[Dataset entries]

------------------------------------------------------------------------

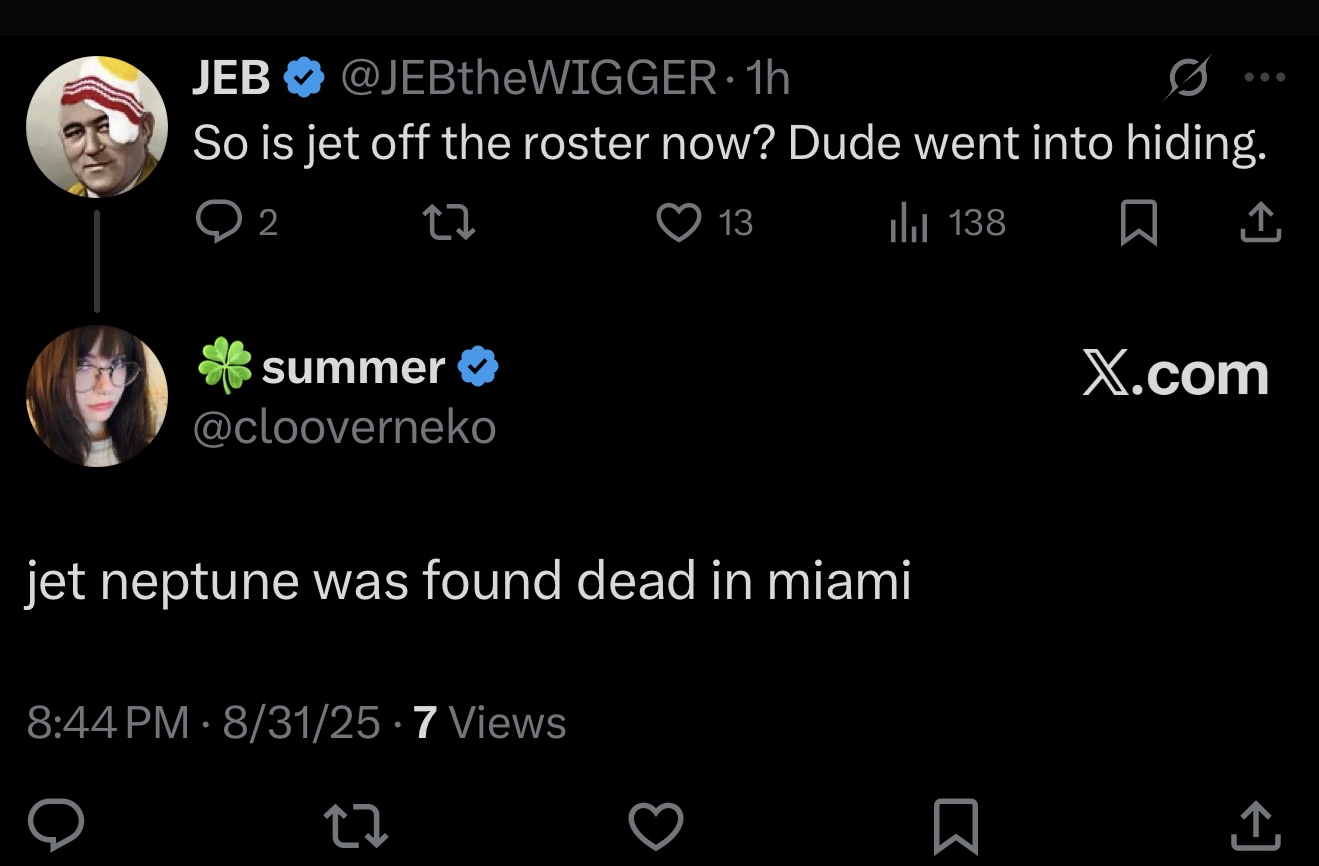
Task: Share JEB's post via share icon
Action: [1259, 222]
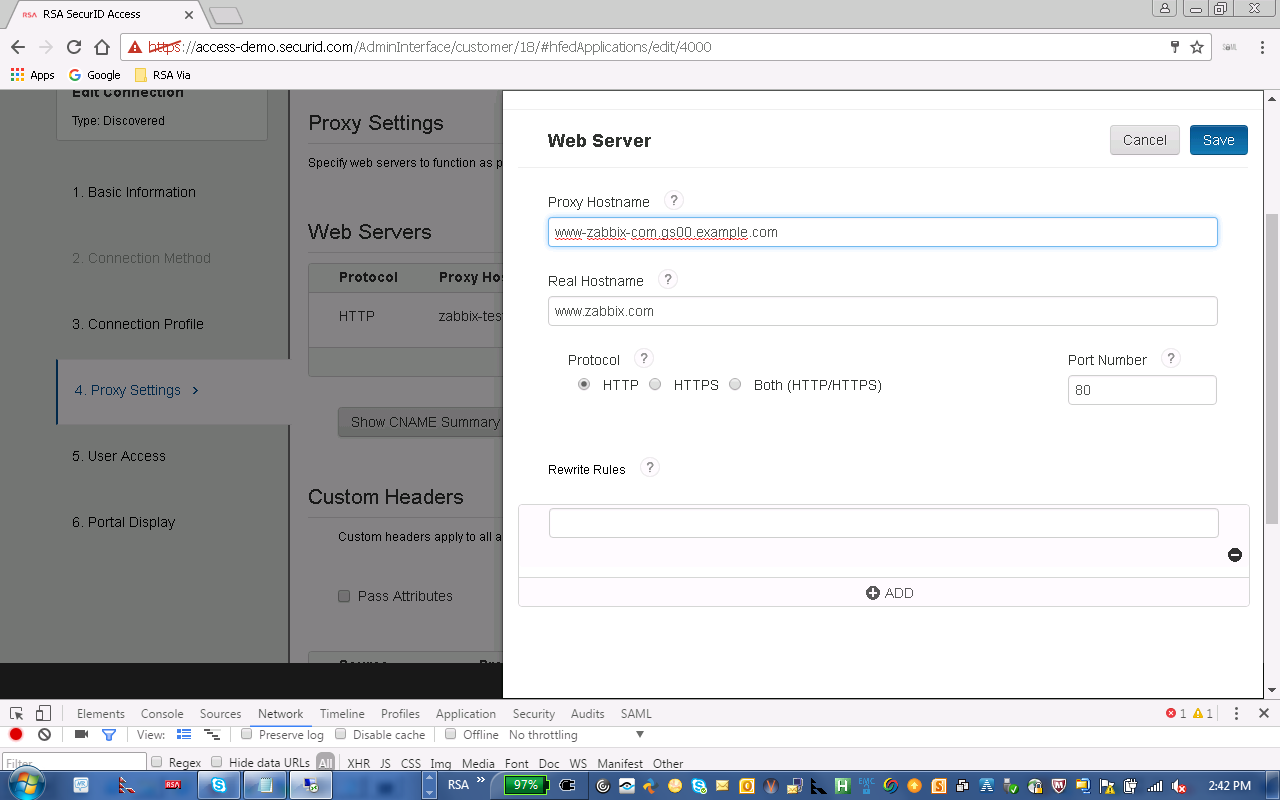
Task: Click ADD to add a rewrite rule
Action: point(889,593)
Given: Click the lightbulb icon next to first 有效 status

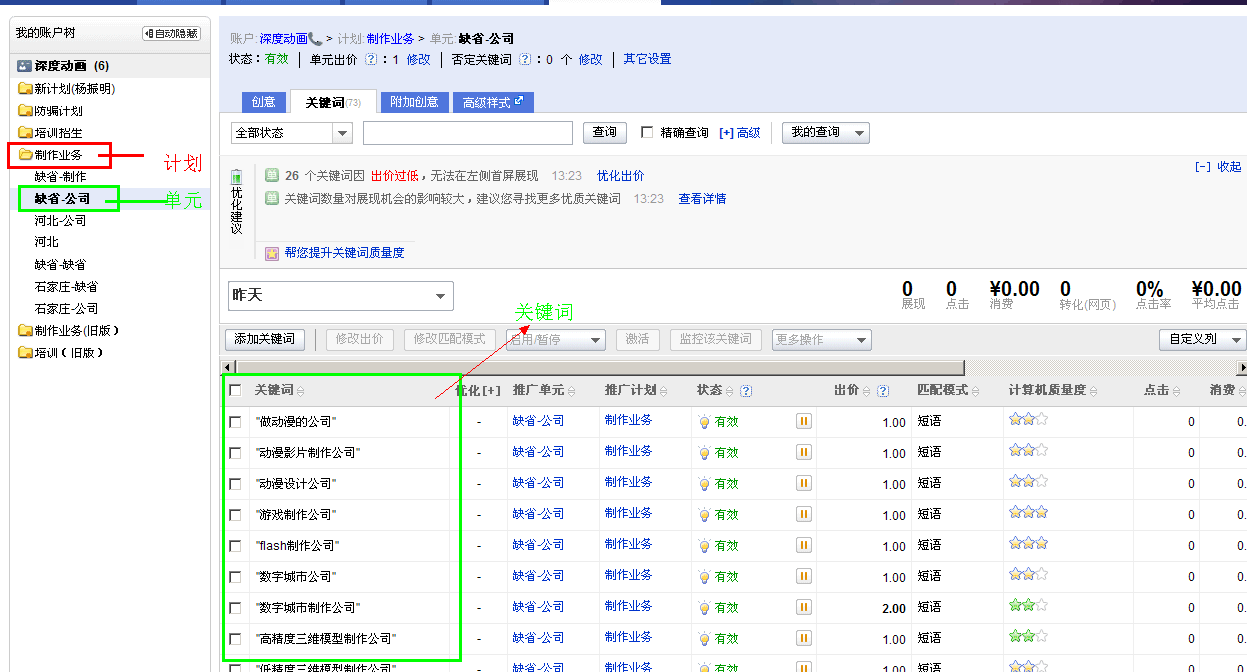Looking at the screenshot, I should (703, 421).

------------------------------------------------------------------------

=== HOW TO COMPLETE THIS TASK ===
Repeat exactly the lines above, starting at the one that contains "Given: Click the" and stopping at the last line of the entries, and leave out the pictures.

=== ANSWER SECTION ===
Given: Click the lightbulb icon next to first 有效 status

Looking at the screenshot, I should (703, 421).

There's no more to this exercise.